Here we are one last time in Edgewater Park, where there seem to be just as many little pedestrian alleys as there are roads. Some background on the neighborhood from the NY Times:

In 1923, when Richard W. Shaw Sr., the first of four generations of Shaw landlords, bought the property, only one house stood out: a great stone mansion that overlooked pastures, swamps and, of course, the water.

During the summer he permitted church groups, Boy Scouts and, later, workers from New York City to pitch tents or build rustic cottages on what became known as Edgewater Camp.
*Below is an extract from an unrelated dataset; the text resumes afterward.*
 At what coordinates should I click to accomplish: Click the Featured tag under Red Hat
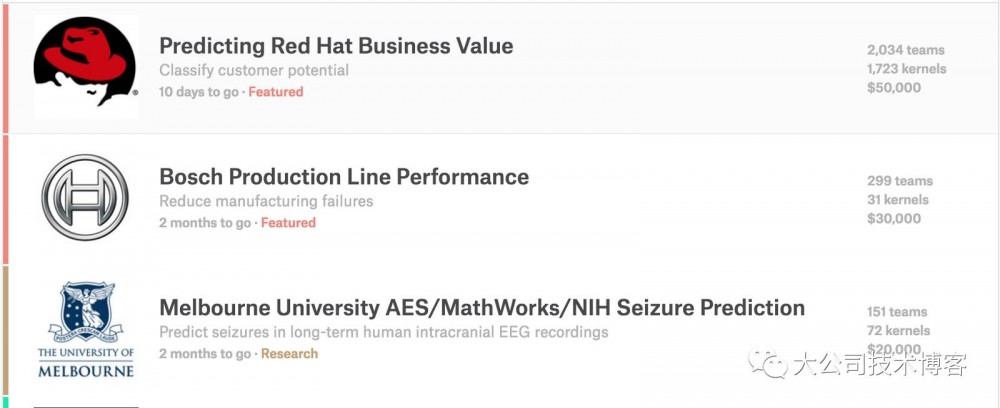click(x=276, y=92)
"As kids, we'd go see cows grazing and then go down to the farmhouses nearby and steal tomatoes and squash," said John McNamara, a 72-year-old Bronx historian and former Edgewater resident, who recalls lazy summers of courting schoolgirls in canoes and walking three miles to the nearest trolley into town.

"We lived in wooden-sided tents with canvas tops," he said. "We had no electricity, just kerosene stoves. It was a real pioneer community."

In the 1930's, the Great Depression forced many of the summer residents to sell their homes in the city. They winterized their Edgewater bungalows with newspapers, cardboard boxes and other crude insulation. A permanent community was born.

For all its scenic beauty, Edgewater is a planner's nightmare, with neither building codes nor zoning laws. Fire hydrants sprout in backyards, a reminder of how the early residents simply ignored the street grid the city had planned for them.

The result is a jumble of 675 single-family houses shoehorned into 55 acres of land, elbowing one another on 30-by-50-foot plots.